- _Provided entries_:
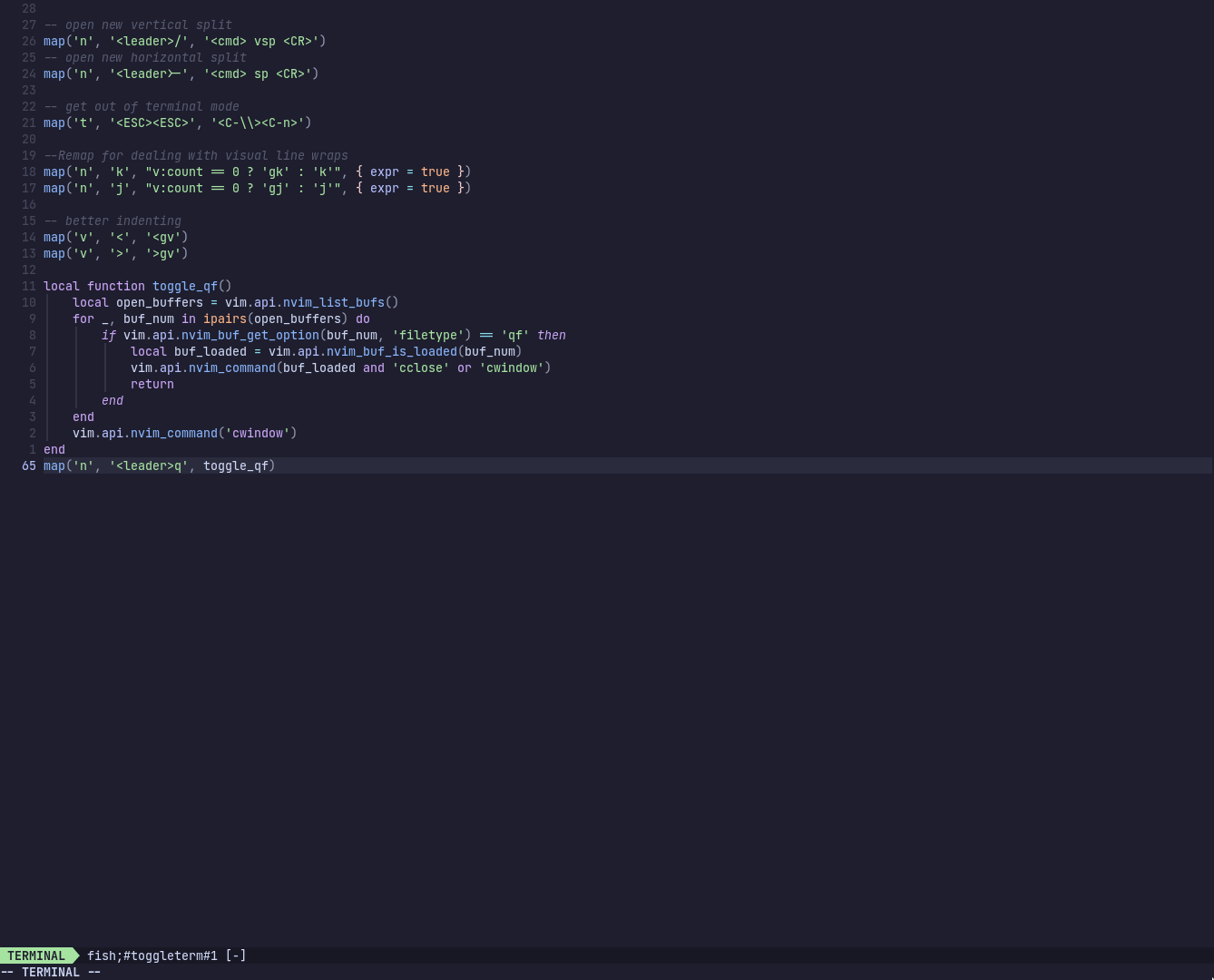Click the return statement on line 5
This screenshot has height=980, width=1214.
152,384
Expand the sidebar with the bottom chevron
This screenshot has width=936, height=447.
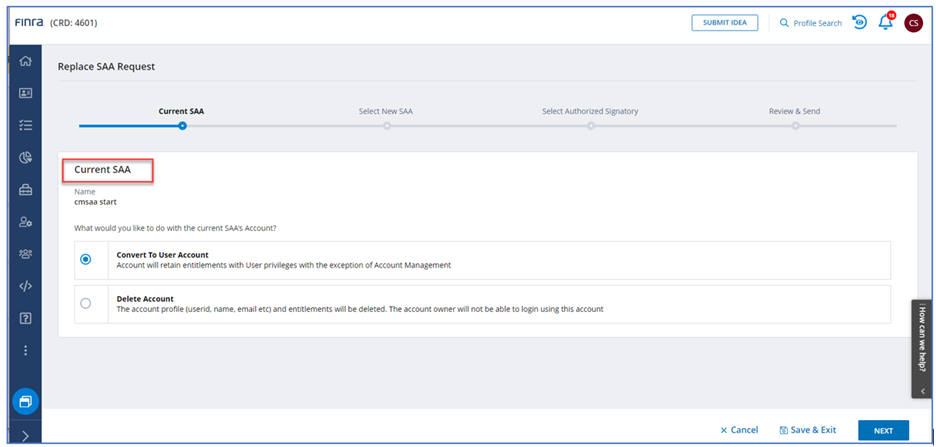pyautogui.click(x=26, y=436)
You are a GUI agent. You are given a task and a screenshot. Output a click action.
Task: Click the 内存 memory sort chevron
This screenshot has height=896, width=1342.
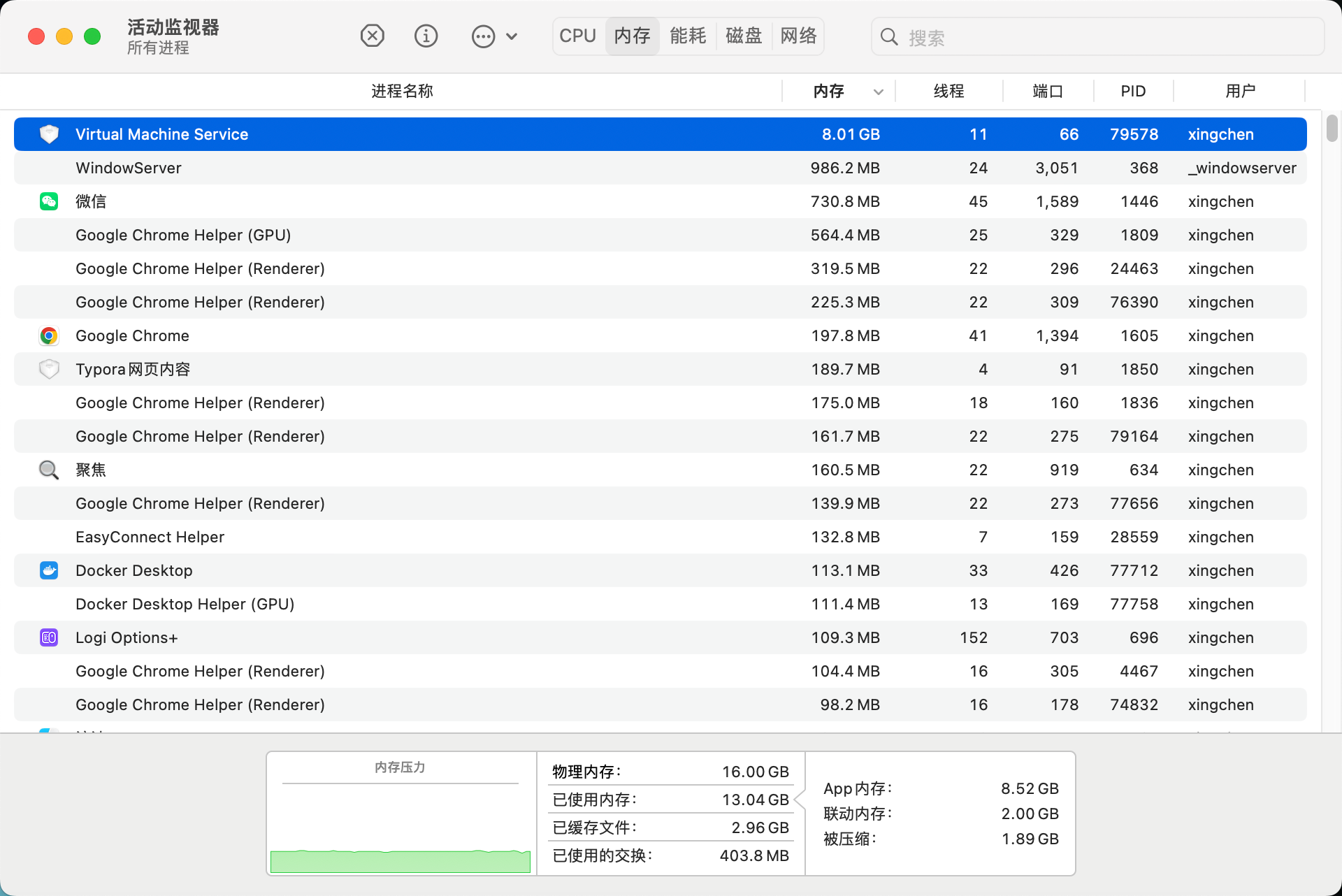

- _Request_:
Write out every line of the records above word for word, leaving out the pictures.

- _Written reply_:
Click the return statement on line 5
This screenshot has height=980, width=1214.
152,384
Expand the sidebar with the bottom chevron
This screenshot has width=936, height=447.
pyautogui.click(x=26, y=436)
You are a GUI agent. You are given a task and a screenshot. Output a click action.
Task: Click the 内存 memory sort chevron
This screenshot has height=896, width=1342.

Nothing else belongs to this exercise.